This document provides a technical explanation of how the MLO cluster setup works. It's not required for following the getting started guide, but useful for understanding the system in depth.
The revamped setup features:
Modern workflow
csub.pywraps the run:ai CLI directly (no generated YAML files)- Simple CLI commands that you could type by hand
Security-first approach
- All personal data (UID/GID, tokens, SSH keys, W&B, HF, git identity) lives in a local
.envfile .envis never committed to git- Every submission syncs
.envinto a Kubernetes secret - Pods only read secrets at runtime
Clean runtime environment
- Based on the new RCP template
- Uses uv for Python package management
- Clean zsh setup
- Minimal symlink tree (only essential VS Code state)
Ephemeral secrets
- SSH keys are created on-the-fly for every pod from the secret payload
- Nothing sensitive is stored permanently on scratch
The Docker image (docker/Dockerfile) follows the RCP template:
| Component | Details |
|---|---|
| Base image | nvcr.io/nvidia/pytorch:24.02-py3 (CUDA 12, PyTorch pre-installed) |
| System packages | Build tools, git, zsh, ssh client, tmux, etc. |
| Python manager | uv installed system-wide at /usr/local/bin/uv |
| Entrypoint | Custom bootstrap script at docker/entrypoint.sh |
On every pod start, entrypoint.sh performs these steps:
Action: Checks for required environment variables
- If missing (
NB_USER,NB_UID,NB_GROUP,NB_GID,SCRATCH_HOME_ROOT,WORKING_DIR): Logs warning and executes command as root - If present (always when using
csub.py): Proceeds with full bootstrap
Action: Creates your EPFL identity inside the container
- Ensures group with GID
NB_GIDand nameNB_GROUPexists - Ensures user with UID
NB_UIDand nameNB_USERexists - Configures:
- Shell:
/bin/zsh - Home:
/home/${NB_USER} - Groups:
sudo,adm - Sudo: Passwordless
- Shell:
Result: Files created on /mloscratch show up with your real EPFL UID/GID
Action: Sets up persistent storage with correct permissions
- Computes:
SCRATCH_HOME="${SCRATCH_HOME_ROOT}/${NB_USER}" - Sets umask:
umask 007(group-writable, no world access) - Creates and configures:
SCRATCH_HOME: Your persistent home (/mloscratch/homes/<username>)WORKING_DIR: Where commands executeHF_HOME: Shared Hugging Face cache (/mloscratch/hf_cache)
NFS workaround: Because NFS is root-squashed, the script impersonates a "scratch seed" user (mljaggi-admin) to create directories with chmod 770. This ensures:
- Directories are writable by the
MLO-unitgroup (GID 83070) - No world-readable access
Action: Configures persistent shell environment
- Creates:
${SCRATCH_HOME}/.shell/ - Copies (first run only): oh-my-zsh and
.zshrcfrom/docker - Configures environment:
ZDOTDIR:${SCRATCH_HOME}/.shellZSH: oh-my-zsh folder path- History:
${SCRATCH_HOME}/.zsh_history - Git config:
${SCRATCH_HOME}/.gitconfig
- Symlinks to
/home/${NB_USER}for compatibility
Action: Links only essential state from scratch to home
Symlinks from SCRATCH_HOME to /home/${NB_USER}:
.zsh_history(file).vscode(directory).vscode-server(directory)
Everything else in /home/${NB_USER} is ephemeral.

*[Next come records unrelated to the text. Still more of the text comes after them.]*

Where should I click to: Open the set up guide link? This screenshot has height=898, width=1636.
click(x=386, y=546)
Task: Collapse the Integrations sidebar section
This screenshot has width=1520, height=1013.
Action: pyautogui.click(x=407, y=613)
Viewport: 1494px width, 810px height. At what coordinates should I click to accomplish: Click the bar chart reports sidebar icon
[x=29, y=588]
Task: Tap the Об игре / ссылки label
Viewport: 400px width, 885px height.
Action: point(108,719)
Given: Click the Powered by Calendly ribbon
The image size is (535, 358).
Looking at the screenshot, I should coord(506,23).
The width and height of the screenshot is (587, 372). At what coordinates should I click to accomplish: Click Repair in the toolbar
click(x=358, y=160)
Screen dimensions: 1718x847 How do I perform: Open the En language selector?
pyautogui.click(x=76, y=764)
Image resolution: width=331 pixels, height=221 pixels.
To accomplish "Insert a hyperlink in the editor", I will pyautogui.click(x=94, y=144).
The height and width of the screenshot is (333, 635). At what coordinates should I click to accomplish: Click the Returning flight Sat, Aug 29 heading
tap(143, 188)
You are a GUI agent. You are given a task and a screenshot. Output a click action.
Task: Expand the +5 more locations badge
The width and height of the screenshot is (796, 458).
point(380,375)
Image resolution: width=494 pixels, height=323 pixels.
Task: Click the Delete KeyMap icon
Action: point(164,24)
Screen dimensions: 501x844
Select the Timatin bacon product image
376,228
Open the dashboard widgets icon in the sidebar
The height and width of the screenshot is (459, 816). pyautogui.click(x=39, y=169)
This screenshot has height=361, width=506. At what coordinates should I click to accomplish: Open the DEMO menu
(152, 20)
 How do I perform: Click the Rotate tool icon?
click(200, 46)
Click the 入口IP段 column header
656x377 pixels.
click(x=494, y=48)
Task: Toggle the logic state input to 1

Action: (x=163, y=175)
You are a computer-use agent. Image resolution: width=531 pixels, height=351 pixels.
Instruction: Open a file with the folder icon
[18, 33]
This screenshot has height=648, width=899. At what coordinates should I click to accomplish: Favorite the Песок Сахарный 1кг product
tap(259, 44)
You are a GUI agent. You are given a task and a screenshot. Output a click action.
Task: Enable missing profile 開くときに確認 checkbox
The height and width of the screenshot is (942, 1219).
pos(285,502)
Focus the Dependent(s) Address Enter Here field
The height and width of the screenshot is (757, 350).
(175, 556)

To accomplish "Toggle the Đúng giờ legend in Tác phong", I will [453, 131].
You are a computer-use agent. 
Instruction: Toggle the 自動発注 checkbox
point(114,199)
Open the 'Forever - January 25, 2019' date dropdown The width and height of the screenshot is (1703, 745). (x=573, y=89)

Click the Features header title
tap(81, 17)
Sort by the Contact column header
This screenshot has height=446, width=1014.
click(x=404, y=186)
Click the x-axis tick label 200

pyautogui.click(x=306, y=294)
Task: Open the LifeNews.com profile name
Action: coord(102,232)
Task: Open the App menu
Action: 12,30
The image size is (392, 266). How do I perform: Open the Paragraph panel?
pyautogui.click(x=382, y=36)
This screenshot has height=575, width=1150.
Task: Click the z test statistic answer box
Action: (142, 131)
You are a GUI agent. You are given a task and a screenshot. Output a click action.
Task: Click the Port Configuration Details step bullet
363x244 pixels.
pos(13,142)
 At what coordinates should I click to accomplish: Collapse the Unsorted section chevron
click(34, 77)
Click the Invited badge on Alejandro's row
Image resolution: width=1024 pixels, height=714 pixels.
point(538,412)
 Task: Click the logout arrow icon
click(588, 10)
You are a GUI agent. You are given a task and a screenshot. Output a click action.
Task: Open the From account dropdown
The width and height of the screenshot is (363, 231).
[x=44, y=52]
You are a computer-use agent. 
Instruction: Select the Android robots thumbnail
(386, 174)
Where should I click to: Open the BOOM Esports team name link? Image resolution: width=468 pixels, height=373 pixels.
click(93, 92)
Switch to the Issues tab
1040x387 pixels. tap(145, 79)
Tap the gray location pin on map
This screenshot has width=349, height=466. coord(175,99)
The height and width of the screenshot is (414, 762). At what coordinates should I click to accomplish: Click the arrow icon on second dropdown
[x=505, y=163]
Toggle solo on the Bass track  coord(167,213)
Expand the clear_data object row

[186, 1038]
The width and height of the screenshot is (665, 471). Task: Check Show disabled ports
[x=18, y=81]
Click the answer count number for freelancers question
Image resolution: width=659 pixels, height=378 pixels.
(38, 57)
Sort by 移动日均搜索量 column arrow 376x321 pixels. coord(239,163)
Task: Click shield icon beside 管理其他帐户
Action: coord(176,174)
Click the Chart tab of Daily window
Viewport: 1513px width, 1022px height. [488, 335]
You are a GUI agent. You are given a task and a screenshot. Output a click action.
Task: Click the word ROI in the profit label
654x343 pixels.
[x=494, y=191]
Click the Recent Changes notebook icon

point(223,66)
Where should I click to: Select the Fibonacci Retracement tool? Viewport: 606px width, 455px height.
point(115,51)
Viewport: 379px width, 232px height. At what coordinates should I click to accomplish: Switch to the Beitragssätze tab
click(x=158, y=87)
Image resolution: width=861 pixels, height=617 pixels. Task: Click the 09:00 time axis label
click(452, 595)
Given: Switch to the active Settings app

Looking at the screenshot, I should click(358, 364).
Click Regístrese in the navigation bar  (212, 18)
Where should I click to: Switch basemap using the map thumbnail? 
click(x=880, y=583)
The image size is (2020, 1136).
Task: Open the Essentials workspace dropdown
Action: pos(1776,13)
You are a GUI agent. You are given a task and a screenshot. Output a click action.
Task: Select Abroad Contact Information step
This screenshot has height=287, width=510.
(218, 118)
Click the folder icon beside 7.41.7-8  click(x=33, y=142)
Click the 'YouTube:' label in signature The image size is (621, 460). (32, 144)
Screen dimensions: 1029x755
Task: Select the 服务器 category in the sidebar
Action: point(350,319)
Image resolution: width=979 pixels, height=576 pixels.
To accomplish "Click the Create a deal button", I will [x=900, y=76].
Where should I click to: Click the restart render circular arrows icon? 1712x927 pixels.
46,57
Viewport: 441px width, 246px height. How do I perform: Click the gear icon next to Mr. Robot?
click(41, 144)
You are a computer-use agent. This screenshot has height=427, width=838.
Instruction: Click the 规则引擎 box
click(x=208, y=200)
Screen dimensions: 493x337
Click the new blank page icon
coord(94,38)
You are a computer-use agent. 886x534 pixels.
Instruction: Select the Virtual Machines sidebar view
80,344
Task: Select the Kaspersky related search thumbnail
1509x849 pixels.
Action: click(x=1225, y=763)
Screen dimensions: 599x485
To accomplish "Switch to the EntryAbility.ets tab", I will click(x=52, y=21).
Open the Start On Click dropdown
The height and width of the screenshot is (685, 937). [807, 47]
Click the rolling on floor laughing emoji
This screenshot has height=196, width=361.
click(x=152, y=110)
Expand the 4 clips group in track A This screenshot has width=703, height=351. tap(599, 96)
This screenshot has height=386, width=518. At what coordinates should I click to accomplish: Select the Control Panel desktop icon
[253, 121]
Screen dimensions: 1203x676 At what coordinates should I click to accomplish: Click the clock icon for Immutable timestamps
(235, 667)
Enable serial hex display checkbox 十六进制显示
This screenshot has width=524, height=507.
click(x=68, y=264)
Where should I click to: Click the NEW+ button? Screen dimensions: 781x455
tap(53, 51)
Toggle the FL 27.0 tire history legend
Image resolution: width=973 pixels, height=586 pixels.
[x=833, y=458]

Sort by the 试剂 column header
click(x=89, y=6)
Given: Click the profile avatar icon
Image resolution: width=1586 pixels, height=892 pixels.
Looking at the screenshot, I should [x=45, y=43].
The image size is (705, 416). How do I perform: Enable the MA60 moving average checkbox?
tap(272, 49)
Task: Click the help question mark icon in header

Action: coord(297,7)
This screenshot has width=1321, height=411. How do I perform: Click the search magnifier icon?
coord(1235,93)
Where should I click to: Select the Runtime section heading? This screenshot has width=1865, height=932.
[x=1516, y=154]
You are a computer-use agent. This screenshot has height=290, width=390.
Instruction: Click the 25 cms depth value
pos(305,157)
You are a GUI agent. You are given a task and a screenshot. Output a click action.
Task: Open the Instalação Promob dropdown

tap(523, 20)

Action: Re-creates SSH keys from secrets on every pod start
- Removes and recreates
/home/${NB_USER}/.ssh(mode0700) - Decodes
SSH_PRIVATE_KEY_B64→id_rsa(mode0600) - Writes
SSH_PUBLIC_KEY→id_rsa.pub(mode0644) - Writes
SSH_KNOWN_HOSTS→known_hosts(mode0644) - Unsets
SSH_PRIVATE_KEY_B64variable
Security: No sensitive SSH material is ever stored on scratch.
Action: Configures persistent Python package caches
- Sets
UV_CACHE_DIR="${SCRATCH_HOME}/.cache/uv" - Sets
UV_PYTHON_INSTALL_DIR="${SCRATCH_HOME}/.uv" - Creates directories as LDAP user
Result: uv-managed Python toolchains survive across pods.
Action: Configures global git identity if provided
If GIT_USER_NAME / GIT_USER_EMAIL are set in .env:
git config --global user.name "..."
git config --global user.email "..."Writes to persistent GIT_CONFIG_GLOBAL on scratch.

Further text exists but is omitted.